Veja o resumo da noticia
- Interdição de clínica oftalmológica na Avenida Garibaldi após denúncias de pacientes sobre procedimentos.
- Pacientes relatam efeitos colaterais graves após cirurgias de catarata, incluindo sangramento e perda da visão.
- Idosa de 64 anos expressa medo de perder o olho após consulta médica particular de emergência.
- Paciente internado no HGE necessitará de cirurgia para remoção do globo ocular devido às complicações.
- Clínica encaminha pacientes afetados para o Hospital Santa Luzia, localizado no bairro de Nazaré.

Uma clínica oftalmológica, localizada na Avenida Garibaldi, em Salvador, foi interditada após denúncias de pacientes. A Secretaria Municipal de Saúde (SMS) interditou o espaço nesta segunda-feira (2).

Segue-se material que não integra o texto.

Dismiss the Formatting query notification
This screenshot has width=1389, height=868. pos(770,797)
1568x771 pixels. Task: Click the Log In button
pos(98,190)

Pacientes relataram que fizeram cirurgia para tratar catarata na Clínica Clivan, mas tiveram diversos efeitos colaterais. Alguns deles reclamaram de sangramento no olho e até perda da visão.
“Desde quinta-feira estou sofrendo demais. Estou com medo de perder o olho. Fui em uma consulta particular, e o médico disse que eu teria que procurar um especialista em retina”, relatou uma idosa, de 64 anos, à TV Bahia. Ela fez cirurgia na última quinta-feira (26).
Outro paciente está internado no Hospital Geral do Estado (HGE) onde vai passar por cirurgia para remoção do globo ocular.
Após a situação, a clínica encaminhou os pacientes para o Hospital Santa Luzia, no bairro de Nazaré. A reportagem busca o posicionamento da empresa.
O que diz a SMS
Procurada pelo PS Notícias, a Secretaria Municipal da Saúde (SMS) confirmou que, ao tomar conhecimento da situação envolvendo procedimentos oftalmológicos, interditou a Clínica Clivan, responsável pelas intervenções, e suspendeu o convênio desta unidade com o município.
A pasta ainda adotou medidas sanitárias para apuração dos fatos e mitigação de riscos à população.
Em tempo, a SMS destacou que a clínica encontra-se devidamente licenciada junto à Vigilância Sanitária Municipal, com alvará sanitário vigente, tendo atendido aos requisitos técnicos e normativos exigidos para funcionamento. “O estabelecimento integrava a rede contratualizada para prestação de serviços ao município e ao Estado”, ressalta a Secretaria Municipal.
No âmbito da Vigilância Sanitária, foram adotadas as seguintes providências cautelares: suspensão cautelar do alvará sanitário; interdição temporária dos serviços relacionados aos procedimentos em apuração; instauração de processo administrativo sanitário para verificação das condições de funcionamento e conformidade com as normas vigentes; e notificação ao Ministério Público e Cremeb para acompanhamento nas esferas cabíveis.
“As medidas seguem os princípios da precaução e da proteção à saúde coletiva e permanecerão vigentes até a conclusão da apuração técnica”, pontua a SMS.